# START OF Rows

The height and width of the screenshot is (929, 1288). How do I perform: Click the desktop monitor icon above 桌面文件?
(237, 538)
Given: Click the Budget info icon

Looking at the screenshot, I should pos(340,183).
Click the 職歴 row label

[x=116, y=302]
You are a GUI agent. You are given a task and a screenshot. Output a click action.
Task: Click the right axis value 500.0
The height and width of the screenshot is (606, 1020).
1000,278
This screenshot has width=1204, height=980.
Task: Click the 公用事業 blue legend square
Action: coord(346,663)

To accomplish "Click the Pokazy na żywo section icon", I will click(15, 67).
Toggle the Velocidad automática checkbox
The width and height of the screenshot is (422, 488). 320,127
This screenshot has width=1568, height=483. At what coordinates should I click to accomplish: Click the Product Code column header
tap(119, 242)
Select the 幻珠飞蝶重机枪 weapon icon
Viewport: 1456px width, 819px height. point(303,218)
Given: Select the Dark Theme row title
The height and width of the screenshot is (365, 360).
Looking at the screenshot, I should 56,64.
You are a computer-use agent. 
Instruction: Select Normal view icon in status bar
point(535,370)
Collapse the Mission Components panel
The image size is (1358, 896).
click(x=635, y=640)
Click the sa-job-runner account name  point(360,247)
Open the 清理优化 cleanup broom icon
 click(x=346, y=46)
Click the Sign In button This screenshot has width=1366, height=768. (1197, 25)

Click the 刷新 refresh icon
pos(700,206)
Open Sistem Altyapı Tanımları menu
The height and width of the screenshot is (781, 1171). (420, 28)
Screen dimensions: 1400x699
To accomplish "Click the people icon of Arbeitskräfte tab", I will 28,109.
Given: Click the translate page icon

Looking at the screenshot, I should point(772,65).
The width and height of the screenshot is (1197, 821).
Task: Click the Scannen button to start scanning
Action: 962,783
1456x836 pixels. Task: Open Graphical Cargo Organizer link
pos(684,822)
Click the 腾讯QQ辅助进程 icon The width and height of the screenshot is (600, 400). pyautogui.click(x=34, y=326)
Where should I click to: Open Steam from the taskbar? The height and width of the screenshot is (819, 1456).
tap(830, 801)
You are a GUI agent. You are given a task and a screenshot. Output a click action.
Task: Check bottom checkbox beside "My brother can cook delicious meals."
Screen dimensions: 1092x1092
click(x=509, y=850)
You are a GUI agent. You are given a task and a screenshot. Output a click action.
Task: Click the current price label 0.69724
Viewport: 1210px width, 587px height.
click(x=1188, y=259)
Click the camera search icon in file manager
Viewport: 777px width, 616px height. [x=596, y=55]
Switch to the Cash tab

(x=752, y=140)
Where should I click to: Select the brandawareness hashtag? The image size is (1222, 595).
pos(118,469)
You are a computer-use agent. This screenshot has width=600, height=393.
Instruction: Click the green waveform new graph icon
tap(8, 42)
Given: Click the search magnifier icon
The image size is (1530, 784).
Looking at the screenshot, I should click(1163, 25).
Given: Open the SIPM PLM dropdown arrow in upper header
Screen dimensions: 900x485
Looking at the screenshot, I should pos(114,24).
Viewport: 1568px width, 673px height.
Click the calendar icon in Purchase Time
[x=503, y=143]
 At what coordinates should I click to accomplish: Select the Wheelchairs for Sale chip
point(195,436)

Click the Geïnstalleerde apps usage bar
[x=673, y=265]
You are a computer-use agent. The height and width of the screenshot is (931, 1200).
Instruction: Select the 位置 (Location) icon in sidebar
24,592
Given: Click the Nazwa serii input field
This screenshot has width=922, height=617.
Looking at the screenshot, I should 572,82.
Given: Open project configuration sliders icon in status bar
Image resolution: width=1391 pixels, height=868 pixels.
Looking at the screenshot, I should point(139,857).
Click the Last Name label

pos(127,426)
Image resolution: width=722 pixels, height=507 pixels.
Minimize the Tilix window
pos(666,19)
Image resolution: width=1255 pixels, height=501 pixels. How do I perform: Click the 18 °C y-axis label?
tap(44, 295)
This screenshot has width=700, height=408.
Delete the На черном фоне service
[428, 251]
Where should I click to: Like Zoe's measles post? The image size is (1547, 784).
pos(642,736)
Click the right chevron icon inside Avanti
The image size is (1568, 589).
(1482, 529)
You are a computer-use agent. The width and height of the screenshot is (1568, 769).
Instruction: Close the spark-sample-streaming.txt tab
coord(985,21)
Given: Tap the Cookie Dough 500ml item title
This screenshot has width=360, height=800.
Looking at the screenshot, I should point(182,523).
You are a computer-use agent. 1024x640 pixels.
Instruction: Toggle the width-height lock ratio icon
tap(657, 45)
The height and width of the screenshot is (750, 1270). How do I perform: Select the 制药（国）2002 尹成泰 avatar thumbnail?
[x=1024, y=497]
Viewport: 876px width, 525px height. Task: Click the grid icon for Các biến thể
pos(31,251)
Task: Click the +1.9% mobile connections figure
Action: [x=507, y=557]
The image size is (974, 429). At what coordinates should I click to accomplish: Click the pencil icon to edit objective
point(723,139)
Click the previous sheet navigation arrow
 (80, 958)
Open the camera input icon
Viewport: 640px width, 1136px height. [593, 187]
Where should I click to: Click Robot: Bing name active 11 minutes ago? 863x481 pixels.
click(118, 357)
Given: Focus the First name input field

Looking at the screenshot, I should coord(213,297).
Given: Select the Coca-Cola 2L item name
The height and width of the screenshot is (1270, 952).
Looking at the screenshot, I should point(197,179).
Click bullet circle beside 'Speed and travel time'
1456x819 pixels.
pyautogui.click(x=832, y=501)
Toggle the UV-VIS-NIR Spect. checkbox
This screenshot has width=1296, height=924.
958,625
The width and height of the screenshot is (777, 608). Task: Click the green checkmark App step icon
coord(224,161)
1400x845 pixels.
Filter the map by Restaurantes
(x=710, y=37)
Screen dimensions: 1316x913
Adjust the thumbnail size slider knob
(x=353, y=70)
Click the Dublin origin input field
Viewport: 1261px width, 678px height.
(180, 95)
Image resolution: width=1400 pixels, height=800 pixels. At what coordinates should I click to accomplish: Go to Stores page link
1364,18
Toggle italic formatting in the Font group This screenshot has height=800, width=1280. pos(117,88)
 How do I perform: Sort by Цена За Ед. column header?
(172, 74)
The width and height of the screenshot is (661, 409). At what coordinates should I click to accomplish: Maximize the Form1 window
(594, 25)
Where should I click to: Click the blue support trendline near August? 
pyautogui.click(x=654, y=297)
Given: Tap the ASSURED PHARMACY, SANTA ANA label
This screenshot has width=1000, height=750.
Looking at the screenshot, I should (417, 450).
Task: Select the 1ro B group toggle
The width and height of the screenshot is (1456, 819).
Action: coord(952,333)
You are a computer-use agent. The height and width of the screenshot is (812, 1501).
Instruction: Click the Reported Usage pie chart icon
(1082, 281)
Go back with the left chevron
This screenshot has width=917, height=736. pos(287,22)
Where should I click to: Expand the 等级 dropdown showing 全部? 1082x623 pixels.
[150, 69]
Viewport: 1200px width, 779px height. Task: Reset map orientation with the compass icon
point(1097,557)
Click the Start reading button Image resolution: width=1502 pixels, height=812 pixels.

# END OF Rows

* **Goal of the exercise**:
Gather every line in the listing above that contains the word "Open".

* **Task result**:
Open the 清理优化 cleanup broom icon
Open Sistem Altyapı Tanımları menu
1456x836 pixels. Task: Open Graphical Cargo Organizer link
Where should I click to: Open Steam from the taskbar? The height and width of the screenshot is (819, 1456).
Given: Open the SIPM PLM dropdown arrow in upper header
Given: Open project configuration sliders icon in status bar
Open the camera input icon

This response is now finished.